◆ Work required:
The records below are to be reproduced exactly, and no picture should appear in the copy.
+++
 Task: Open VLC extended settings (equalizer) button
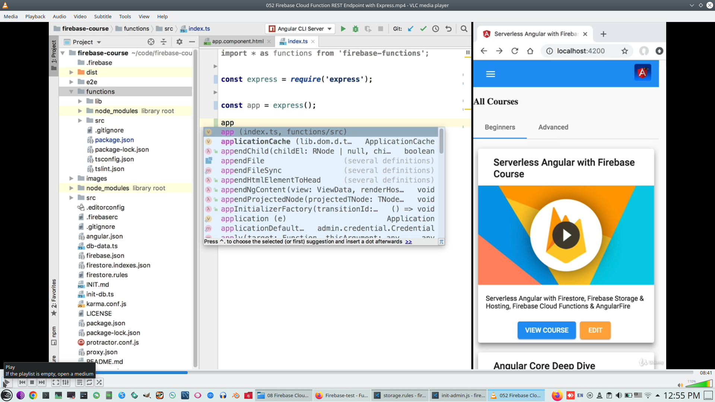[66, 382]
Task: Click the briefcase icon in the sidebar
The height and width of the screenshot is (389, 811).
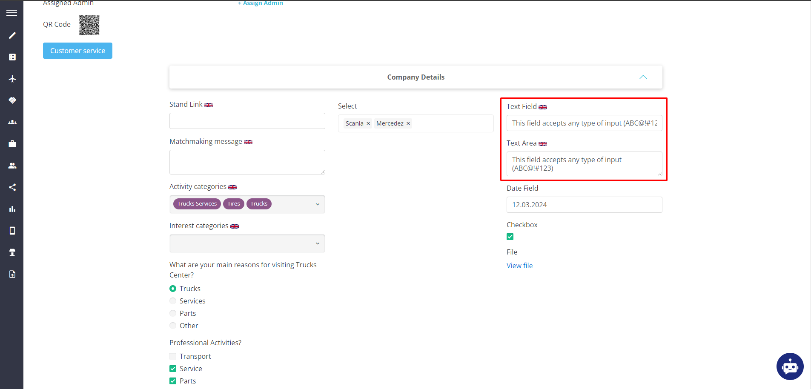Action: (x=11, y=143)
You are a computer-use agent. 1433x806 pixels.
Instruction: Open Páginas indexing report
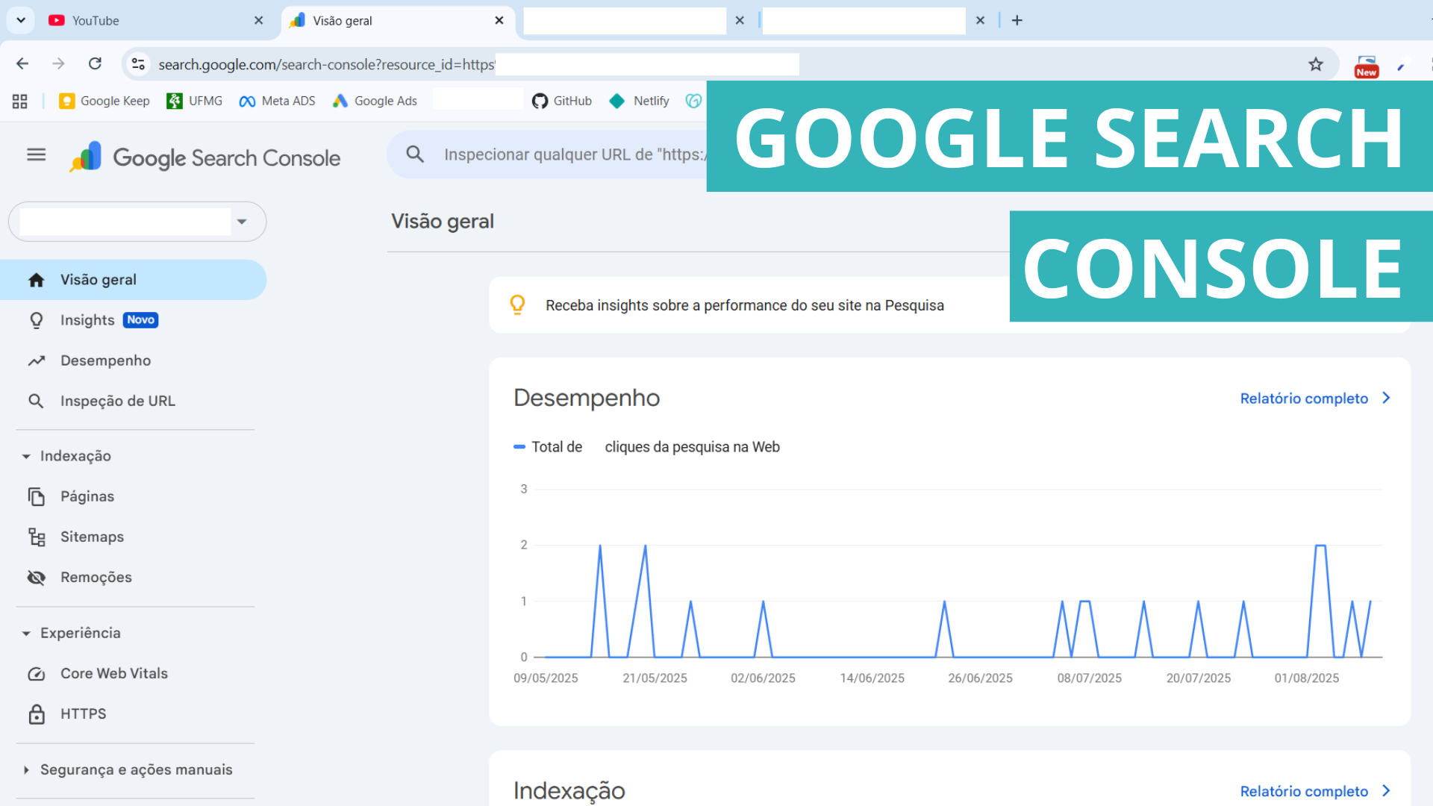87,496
+++
◆ Response to this task:
 Task: Open VLC extended settings (equalizer) button
[66, 382]
Task: Click the briefcase icon in the sidebar
The height and width of the screenshot is (389, 811).
Action: (x=11, y=143)
You are a computer-use agent. 1433x806 pixels.
Instruction: Open Páginas indexing report
87,496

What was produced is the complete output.